Swiss Re CEO Stefan Lippe talks on systemic financial risk

Since the financial crisis began in the US housing market in the summer of 2007, the balance of financial power has shifted dramatically. Regulatory and consumer trust in the financial services industry has been shaken and governments around the world are reclaiming regulatory authority. Several approaches to regulating and monitoring systemic financial risk are emerging, but the question remains whether these measures are appropriate for all players?

The current proposals from regulators are generally aimed at addressing the issue of financial institutions that are too big or too interconnected to fail.
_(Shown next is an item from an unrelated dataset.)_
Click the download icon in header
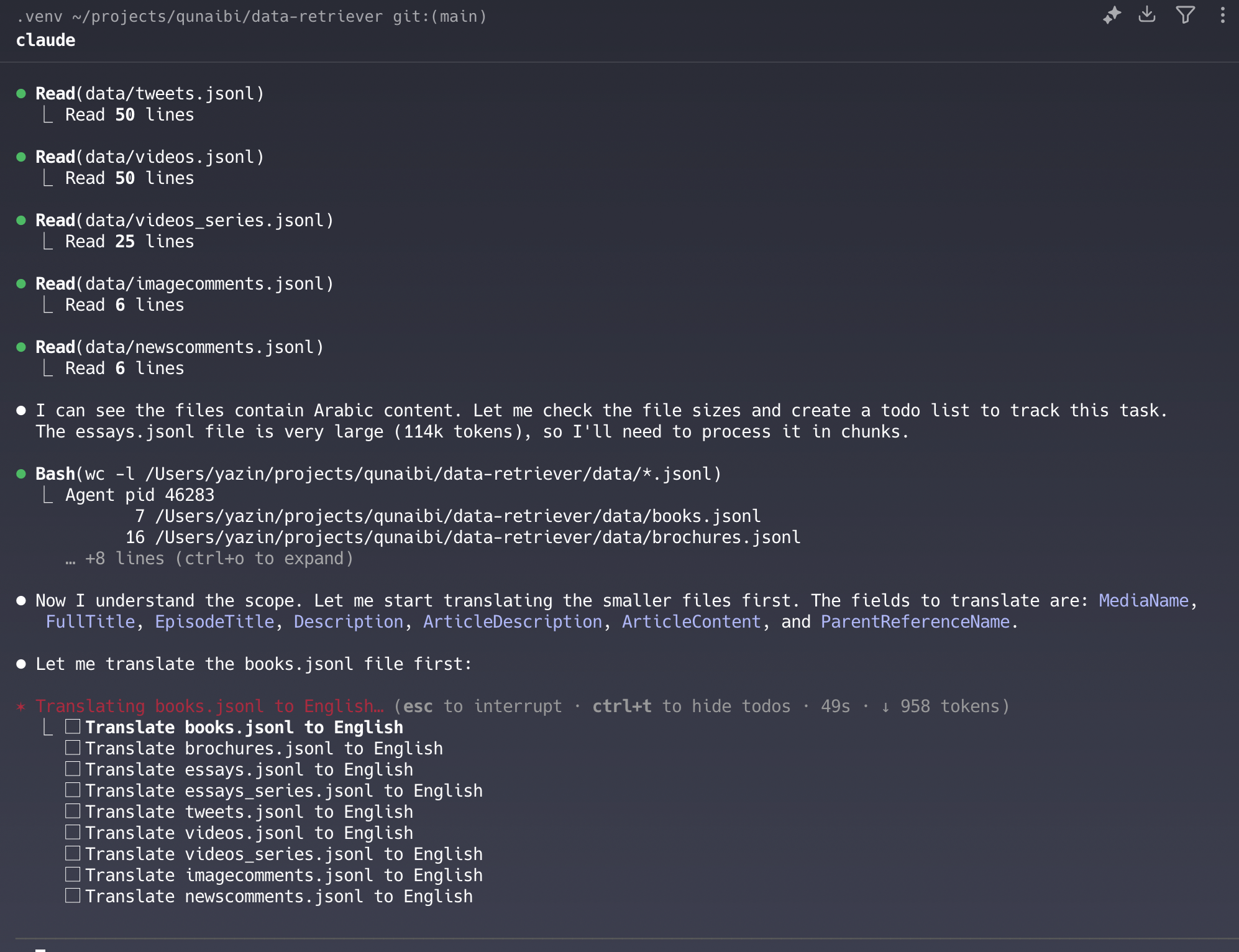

Proposals also exist for the introduction of conservative capital buffers.

However, these measures would not be appropriate for insurers and reinsurers, said Swiss Re’s Chief Executive Officer Stefan Lippe at a World Economic Forum event in Davos.

“Insurers are not banks,” Lippe said at a panel discussion on “Rethinking Systemic Financial Risk”. “The issue of too-big-to-fail, for instance, is not a problem for insurance and reinsurance companies where bigger is generally better in terms of being able to diversify risks.”
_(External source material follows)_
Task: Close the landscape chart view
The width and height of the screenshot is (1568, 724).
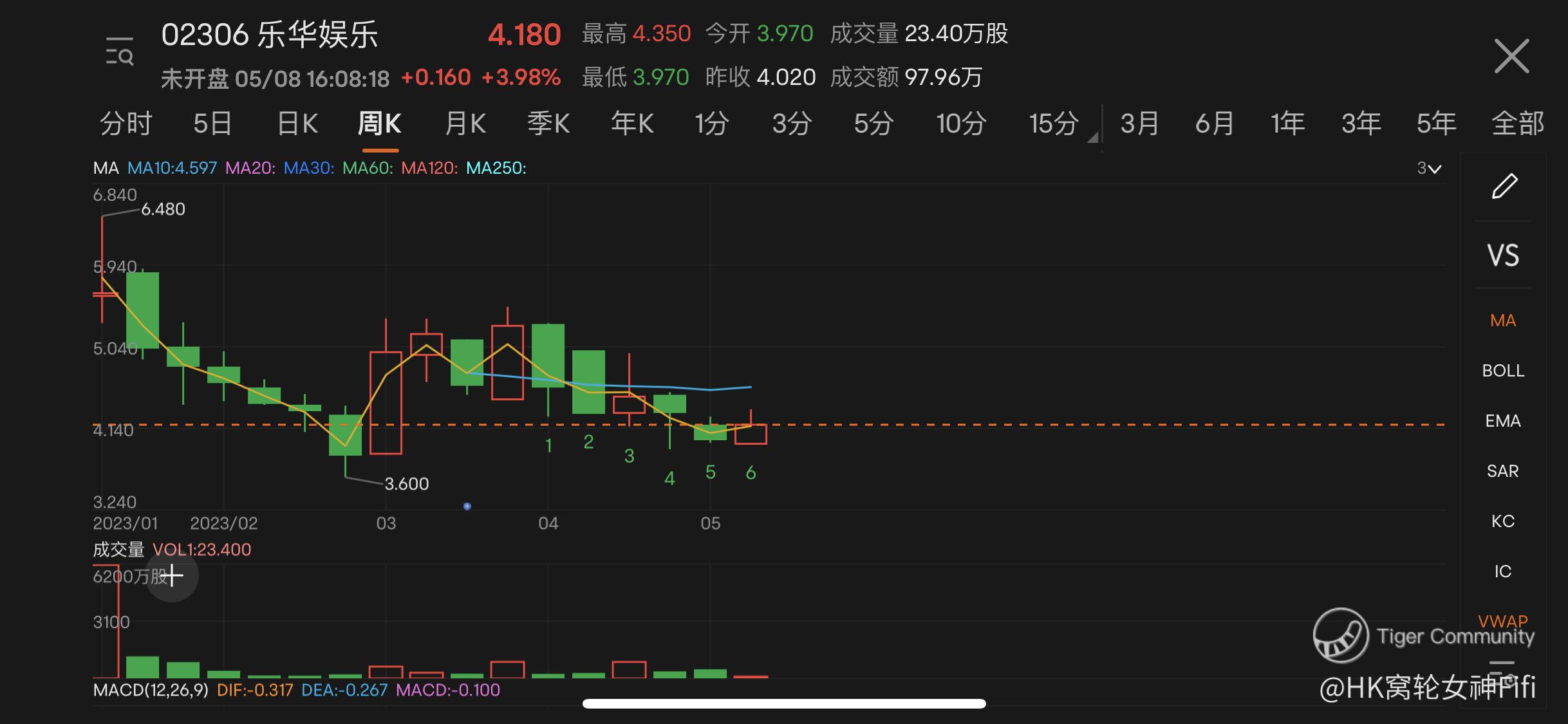Action: pyautogui.click(x=1511, y=57)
Their size allows major global insurers and reinsurers to play a crucial role in the global economy as shock absorbers, enabling the risk taking that is essential for growth by pooling and diversifying risks. Lippe added on the question of capital: “We don’t need more capital, we need risk-based capital.”

Focusing on one part of the puzzle is also not an appropriate approach to managing systemic risk, says Swiss Re’s Chief Risk Officer Raj Singh, who is also participating in regulatory discussions at the WEF. “Systemic risk oversight needs to be more broadly-based, considering not just large companies, but also markets, products and risks,” Singh said. “As a reinsurer, we are used to developing such broad perspectives as this on risks.”

In order to tackle potential systemic risks in the (re)insurance industry itself there are already several measures under development. In Europe, the new Solvency II framework that will come into effect in 2012 is a true, risk-based and economic regime that contains many of the key elements that regulators now propose: this includes a requirement for stress tests, greater transparency and providing more flexibility for supervisors to intervene. In the US, the move towards a Federal regulator is an important step forward and a recognition that supervision needs to progress beyond a local or regional perspective.